Our linear mixed model revealed that the trimester did not significantly predict day 7 piperaquine pharmacokinetics. Piperaquine is primarily metabolized by both CYP3A and CYP2C8 enzymes [27]. Recently, we reported a significant increase in CYP3A enzyme activity from the second to the third trimester, indicating higher drug metabolism in the third trimester compared to the second trimester [28]. The lack of trimester impact on piperaquine day-7 pharmacokinetics may be due to the involvement of metabolic pathways other than CYP3A, and possibly the repeated administration of DHP. This finding is in line with previous studies that found no significant impact of trimester on the pharmacokinetics of piperaquine [9, 16]. Overall, these results suggest that a consistent DHP dose regimen could be given throughout IPTp duration regardless of gestational age at the first ANC. Furthermore, we could not find a significant association between body weight and day 7 piperaquine pharmacokinetics, consistent with a previous finding [29], suggesting that weight-based DHP dosing may not be necessary during IPTp. However, future studies should consider body weight based on existing knowledge and previously published findings [14].

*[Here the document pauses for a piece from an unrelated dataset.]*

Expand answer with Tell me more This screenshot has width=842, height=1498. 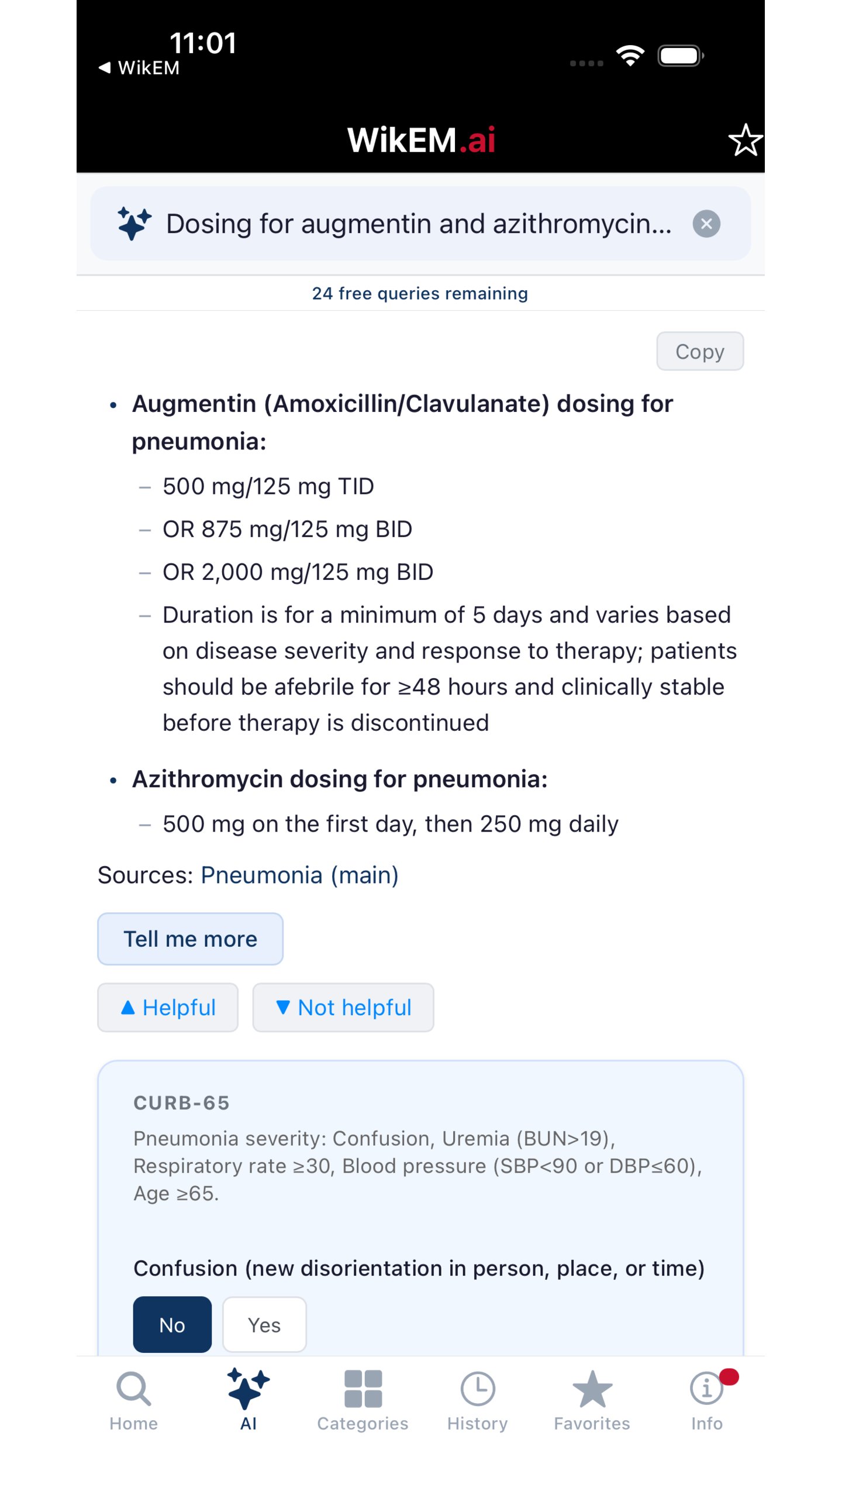190,939
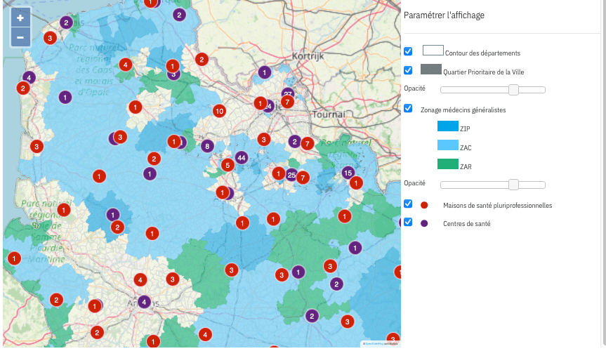Select the red cluster marker labeled 10
The width and height of the screenshot is (606, 351).
coord(219,111)
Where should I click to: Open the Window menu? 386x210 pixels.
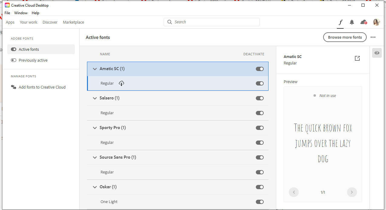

In this study, we did not include non-pregnant women; thus, we could not assess the influence of pregnancy on day 7 piperaquine concentration. A previous study reported significantly higher day 7 piperaquine concentration in pregnant women compared to non-pregnant women, although no significant difference was observed in overall piperaquine exposure [14]. Similarly, another study in Sudan reported significantly higher piperaquine exposure in pregnant women after the first dose as compared to non-pregnant women, with no significant difference in total piperaquine exposure between the two groups [12]. In a recent IPTp study in Uganda, pregnant women were found to have lower piperaquine exposure (72% higher piperaquine clearance) compared to postpartum women [17]. Similar findings were reported in Papua New Guinea, indicating 45% higher clearance of piperaquine in pregnant women compared to non-pregnant women, with no significant difference in the overall plasma piperaquine exposure [9]. The reported increased clearance of piperaquine could be attributed to the increased CYP3A enzyme activity during pregnancy, as previously reported [28].

This study has some limitations. Firstly, only pregnant women in the second and third trimesters were included. This is because IPTp is recommended to begin at least in the second trimester [30]. Therefore, the power to detect the effect of trimester on day 7 piperaquine plasma concentration might be limited, since pregnant women in the first trimester may have different physiological characteristics affecting drug disposition compared to those in the second and third trimesters. Additionally, the overall piperaquine exposure was not analyzed since a single time point sampling on day 7 was collected. However, several studies indicated that day 7 piperaquine plasma concentration suitably predicts antimalarial therapeutic efficacy and correlates well with AUC.

Conclusions

We report a significant association between lower day 7 piperaquine plasma concentrations and a higher risk of parasitemia during pregnancy. Furthermore, day 7 piperaquine plasma concentration significantly increases with the increasing number of repeated IPTp-DHP doses. A large proportion of women attained the target day 7 piperaquine concentration (≥ 30 ng/mL), indicating that monthly IPTp-DHP is effective for optimal malaria protection during pregnancy.